The Good Side of Technology for Lyme Disease Patients

I used to be really bad with technology. I know many people probably don’t believe that, because teenagers are supposed  to be really good at it. I however, hardly knew how to use my email or the internet. Now that I have been really ill, I have learned to used technology pretty well. I am definitely not an expert, but I’ve come a far ways.

I used to think that media was bad. I still think that it can be bad in certain situations or for certain people. For me though it has helped me so much. Basically my whole life is online and through the internet. Most of my friends are on Facebook, Instagram and other social media sites. I also text and Skype my friends. If there was no internet or these social media sites, I would feel very alone and isolated.

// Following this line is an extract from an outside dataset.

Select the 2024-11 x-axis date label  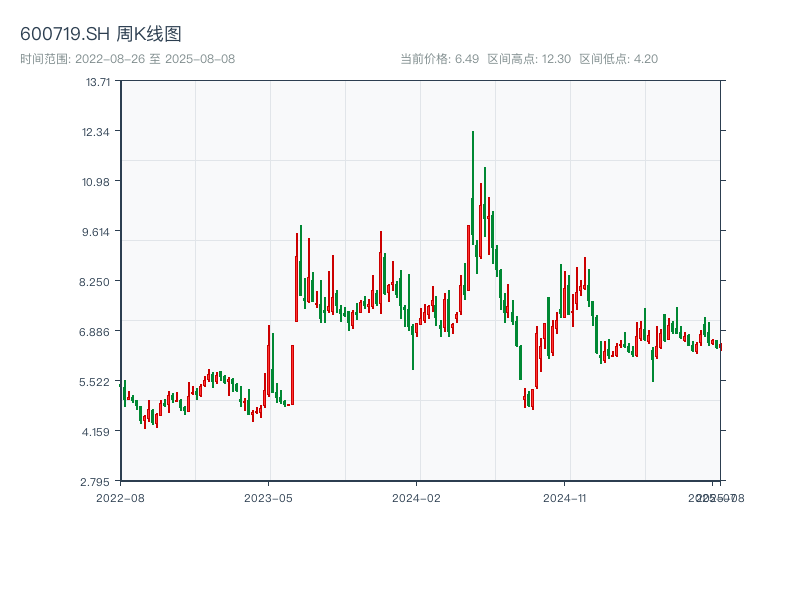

The way that I see what is going on in the world and to people around me is also through these sites. I am very lucky and thankful to be able to use technology in this way. I think that it is amazing that I can have a friendship with someone across the country, and even across the world. It’s an interesting way of living. I don’t go out that often, so this has become my world. Before I had face-to-face conversations with people; now I mostly text, call, or Skype. There is a bad side to social media though. It’s hard for me to see my friends go on with their lives. It’s hard to see people out in the real world living. For me, I get more good things out of it than bad. I still wish to be able to have a social life, but this is at least something. I feel grateful that I get to talk to other teens going through the same thing I am. This is how I stay connected to life.

I just recently got involved with all of the Lyme disease sites. I remember before I felt very depressed and isolated. When I met my first friend online, life instantly got better. I remember smiling for the first time in months. I was so exited. Now I talk to her everyday and we even watch TV together through Google Hangouts! It’s cool, because I have so much in common with her. I feel like with all my Lyme friends (not just her) we have an instant connection. We all know what it’s like to be chronically ill. We’re strangers, yet the first things we ask are, “how are you?” and “what treatments are you doing?” You know that you are going to be supported by this person.

I think that there is a time and place for technology. For chronically ill patients it can be very helpful in keeping us from feeling alone.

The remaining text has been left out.